At Thames Reach Airport, with the airport station directly beneath and beside the airport terminals, a maximum of 2.7km from station to satellite on a single passenger transit axis and a compact airfield with offset runways, there are savings of 30 minutes on average when passing through the airport system landside and airside, resulting in a 10-minute comparative proximity benefit. If the route for HS2 did not go out of its way to help Heathrow, the benefit of Thames Reach Airport would be even better. With a site to the east of London close to HS1, the comparative proximity of Thames Reach Airport is also much better than Heathrow for all areas northeast, east and south from Central London, including northern Europe as far as Paris, Brussels and Amsterdam.

Why combine the airport with the Metrotidal Tunnel project when this will increase the costs even further?

TR: Metrotidal Tunnel, integrated with new flood defences and tidal power, is funded independently by the private sector and these costs do not fall on the aviation agenda. So, contrary to increasing the aviation costs, Metrotidal Tunnel substantially reduces the residual cost of the new hub airport, enabling it to be funded by the aviation market and private sector. Metrotidal Tunnel also provides the necessary surface access improvements for both passengers and employees, including shorter routes from Cambridge, Ipswich and Gatwick/Crawley that avoid inner-London congestion so these areas will all be within the one-hour catchment using conventional rail services. The stopping service on an extended Crossrail and express rail services to St Pancras and Waterloo would also extend the one-hour catchment to surrounding areas of London and the West End.

What would be the biggest engineering challenges involved in the project and how do you intend to overcome these?

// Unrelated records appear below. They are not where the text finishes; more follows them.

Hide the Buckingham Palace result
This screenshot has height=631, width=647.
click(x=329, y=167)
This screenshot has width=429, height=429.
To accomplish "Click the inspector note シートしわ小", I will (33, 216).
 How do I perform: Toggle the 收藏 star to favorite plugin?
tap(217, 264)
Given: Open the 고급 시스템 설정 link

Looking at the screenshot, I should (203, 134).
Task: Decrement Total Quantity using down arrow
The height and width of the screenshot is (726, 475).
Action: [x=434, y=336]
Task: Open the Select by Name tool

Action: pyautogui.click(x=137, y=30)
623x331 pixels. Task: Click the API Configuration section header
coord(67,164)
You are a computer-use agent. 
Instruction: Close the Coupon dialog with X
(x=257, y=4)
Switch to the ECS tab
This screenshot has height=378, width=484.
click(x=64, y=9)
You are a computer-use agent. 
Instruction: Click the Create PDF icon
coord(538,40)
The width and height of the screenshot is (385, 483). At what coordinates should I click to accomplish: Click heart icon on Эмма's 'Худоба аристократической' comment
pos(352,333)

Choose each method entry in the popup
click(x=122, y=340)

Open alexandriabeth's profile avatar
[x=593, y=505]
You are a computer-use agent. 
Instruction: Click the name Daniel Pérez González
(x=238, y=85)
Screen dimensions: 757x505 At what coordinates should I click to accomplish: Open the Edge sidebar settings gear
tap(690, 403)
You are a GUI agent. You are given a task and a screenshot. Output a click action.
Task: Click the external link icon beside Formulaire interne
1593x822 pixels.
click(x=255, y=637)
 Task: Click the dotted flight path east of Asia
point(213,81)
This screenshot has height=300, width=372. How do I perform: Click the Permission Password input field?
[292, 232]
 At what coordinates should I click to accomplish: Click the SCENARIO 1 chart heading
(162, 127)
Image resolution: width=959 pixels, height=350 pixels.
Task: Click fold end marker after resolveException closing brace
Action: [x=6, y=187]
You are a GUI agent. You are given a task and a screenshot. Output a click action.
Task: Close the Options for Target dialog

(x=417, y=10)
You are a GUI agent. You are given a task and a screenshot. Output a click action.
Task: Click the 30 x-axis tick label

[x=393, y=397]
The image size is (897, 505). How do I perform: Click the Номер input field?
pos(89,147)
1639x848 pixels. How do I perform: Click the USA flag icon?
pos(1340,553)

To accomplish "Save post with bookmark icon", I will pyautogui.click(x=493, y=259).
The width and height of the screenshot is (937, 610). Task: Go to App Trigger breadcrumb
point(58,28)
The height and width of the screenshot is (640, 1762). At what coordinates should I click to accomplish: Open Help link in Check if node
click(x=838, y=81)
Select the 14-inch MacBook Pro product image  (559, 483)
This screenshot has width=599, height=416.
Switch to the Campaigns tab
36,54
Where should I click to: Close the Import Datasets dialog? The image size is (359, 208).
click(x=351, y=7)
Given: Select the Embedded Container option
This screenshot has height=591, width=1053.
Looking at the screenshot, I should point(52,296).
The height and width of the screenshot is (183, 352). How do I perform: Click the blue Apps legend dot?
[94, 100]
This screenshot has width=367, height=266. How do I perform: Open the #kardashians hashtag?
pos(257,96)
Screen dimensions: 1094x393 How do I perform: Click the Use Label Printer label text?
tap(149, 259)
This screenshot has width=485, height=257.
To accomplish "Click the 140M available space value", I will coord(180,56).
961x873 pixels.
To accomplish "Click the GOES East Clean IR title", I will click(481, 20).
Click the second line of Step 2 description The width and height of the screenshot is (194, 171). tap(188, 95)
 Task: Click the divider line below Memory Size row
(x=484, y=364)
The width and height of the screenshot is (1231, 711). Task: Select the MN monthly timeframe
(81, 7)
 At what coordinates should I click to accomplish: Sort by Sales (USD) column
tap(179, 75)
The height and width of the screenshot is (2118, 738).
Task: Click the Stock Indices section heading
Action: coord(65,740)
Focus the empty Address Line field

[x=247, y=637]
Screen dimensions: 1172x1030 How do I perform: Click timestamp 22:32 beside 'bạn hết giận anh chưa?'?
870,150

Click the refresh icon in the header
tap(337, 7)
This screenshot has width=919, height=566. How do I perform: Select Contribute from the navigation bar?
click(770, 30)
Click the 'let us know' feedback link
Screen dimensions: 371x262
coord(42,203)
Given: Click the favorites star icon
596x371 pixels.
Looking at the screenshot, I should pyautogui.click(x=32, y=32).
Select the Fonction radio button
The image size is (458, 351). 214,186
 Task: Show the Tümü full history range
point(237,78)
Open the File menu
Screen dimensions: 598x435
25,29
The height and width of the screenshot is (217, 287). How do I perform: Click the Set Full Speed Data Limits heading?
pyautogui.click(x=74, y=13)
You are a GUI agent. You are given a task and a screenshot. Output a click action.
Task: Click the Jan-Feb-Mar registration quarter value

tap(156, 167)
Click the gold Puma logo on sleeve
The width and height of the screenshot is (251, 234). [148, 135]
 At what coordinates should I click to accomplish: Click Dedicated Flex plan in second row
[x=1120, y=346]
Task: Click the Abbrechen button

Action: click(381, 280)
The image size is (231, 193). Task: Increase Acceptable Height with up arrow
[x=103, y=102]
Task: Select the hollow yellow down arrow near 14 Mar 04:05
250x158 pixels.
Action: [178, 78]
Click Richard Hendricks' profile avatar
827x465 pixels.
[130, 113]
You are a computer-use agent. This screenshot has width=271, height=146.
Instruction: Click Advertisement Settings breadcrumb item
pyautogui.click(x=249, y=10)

FP:Although it is a large project, it is relatively straightforward in engineering terms. The construction of the airport platform would use well-established civil engineering technologies, which have been used to build major airports on reclaimed land elsewhere in the world, such as Chek Lap Kok airport in Hong Kong. In Europe, similar reclaimed land techniques have been used extensively in Holland for many decades.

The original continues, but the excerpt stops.